GitHub Copilot has begun rolling out Google’s Gemini 3 Flash in public preview, giving Copilot subscribers another speed-focused model option across Copilot Chat and supported clients, with access controlled by user and organization policies.
What GitHub is rolling out—and who gets it
GitHub’s Copilot now lists Gemini 3 Flash as a public preview model in its supported model lineup, alongside Gemini 3 Pro and other models from multiple providers. The model appears across Copilot’s supported plans (including Copilot Pro, Pro+, Business, and Enterprise) and across common Copilot surfaces where users can pick models in chat.
For organizations, GitHub’s Copilot documentation indicates that access to models can be governed by policy: individual subscribers may see a one-time allow/enable prompt when using a new model, while organizations and enterprises can manage which models are available for their seats through Copilot policies.

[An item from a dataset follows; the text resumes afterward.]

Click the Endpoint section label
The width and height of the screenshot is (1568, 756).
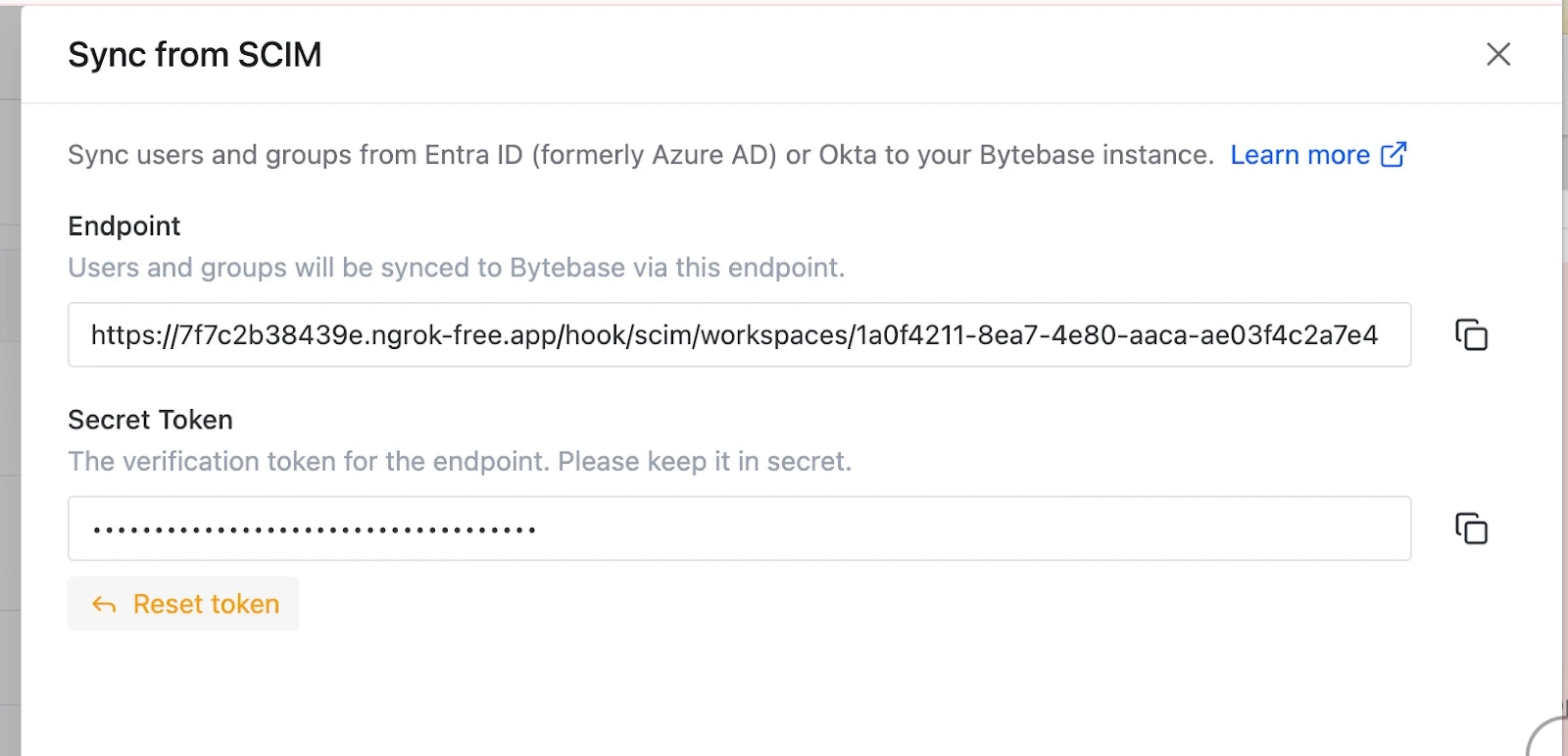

Where Gemini 3 Flash shows up inside Copilot
GitHub’s model availability tables indicate Gemini 3 Flash is supported across major Copilot clients. In practice, that means it can be available anywhere Copilot Chat’s model picker is available—depending on your plan and policy settings.
Model availability snapshot
| Area | What to expect with Gemini 3 Flash |
|---|---|
| Copilot plans | Available under paid tiers where chat model selection is supported (subject to plan limits and policy controls). |
| Clients | Listed as available across GitHub.com and popular IDE clients where Copilot Chat supports model selection. |
| Modes | Listed as supported in Copilot Chat modes such as agent/ask/edit where Copilot supports those experiences. |
Important for Business/Enterprise: Admins may need to enable model access via Copilot policies before users can select Gemini 3 Flash.
Why Gemini 3 Flash matters: speed, cost, and “good-enough” reasoning
Gemini 3 Flash is positioned by Google as a model built for low-latency workflows—use cases where developers want quick, frequent interactions such as:
- rapid code explanations and refactors
- short-turn debugging loops
- generating tests and small feature scaffolds
- “chatty” iteration while working in an editor
In Copilot terms, this type of model is usually most attractive when developers care about response time and throughput more than maximum depth on long, complex reasoning tasks.
Pricing context from Google: what “Flash” costs in the Gemini API
Google’s published Gemini API pricing for Gemini 3 Flash Preview provides a clear benchmark for how the model is positioned economically (even though Copilot pricing is packaged differently than pay-per-token API usage).
Gemini 3 Flash Preview pricing (Gemini API list rates)
| Metric | Gemini 3 Flash Preview |
|---|---|
| Input (text/image/video) | $0.50 per 1M tokens |
| Output (incl. thinking tokens) | $3.00 per 1M tokens |
| Audio input | $1.00 per 1M tokens |
| Context caching (text/image/video) | $0.05 per 1M tokens |
This helps explain why “Flash” models are often used for high-frequency requests: they’re designed to keep costs and latency down while still delivering strong general capability.
A multi-model Copilot is becoming the default strategy
GitHub has steadily expanded Copilot’s model roster, leaning into a multi-model approach rather than a single default model for everyone. Over 2025, GitHub has added and promoted multiple models across providers, and has also published detailed docs on:
- which models are supported
- where they’re available (by client)
- how plans affect access
- how administrators can restrict or enable models
That strategy aims to let teams choose the “best fit” model by task—faster models for quick iteration, and heavier models for more complex agentic work.
Data handling and enterprise considerations: where prompts go
For enterprise users, model choice is not only about quality and speed—it’s also about data handling. GitHub’s Copilot model hosting documentation states that when using Google-hosted Gemini models in Copilot, prompts and metadata are sent to Google Cloud Platform, and GitHub also describes the use of measures like content filtering and prompt caching to reduce latency and improve service quality.
Market scale: Copilot’s footprint keeps growing
GitHub has publicly described Copilot’s scale as exceeding 20 million users across 77,000 enterprises, a context point that helps explain why model additions and policy tooling matter: changes to default availability, model pickers, and admin controls can impact large numbers of developers and organizations at once.
Gemini 3 Flash’s arrival in Copilot public preview reinforces two trends happening at the same time: developers want faster AI in the editor, and platforms are moving toward “model choice” rather than one-size-fits-all. If GitHub continues adding models at this pace, the differentiator for Copilot will increasingly be the quality of its policy controls, UX for model switching, and reliability across IDEs—not just which single model is “best” in a benchmark.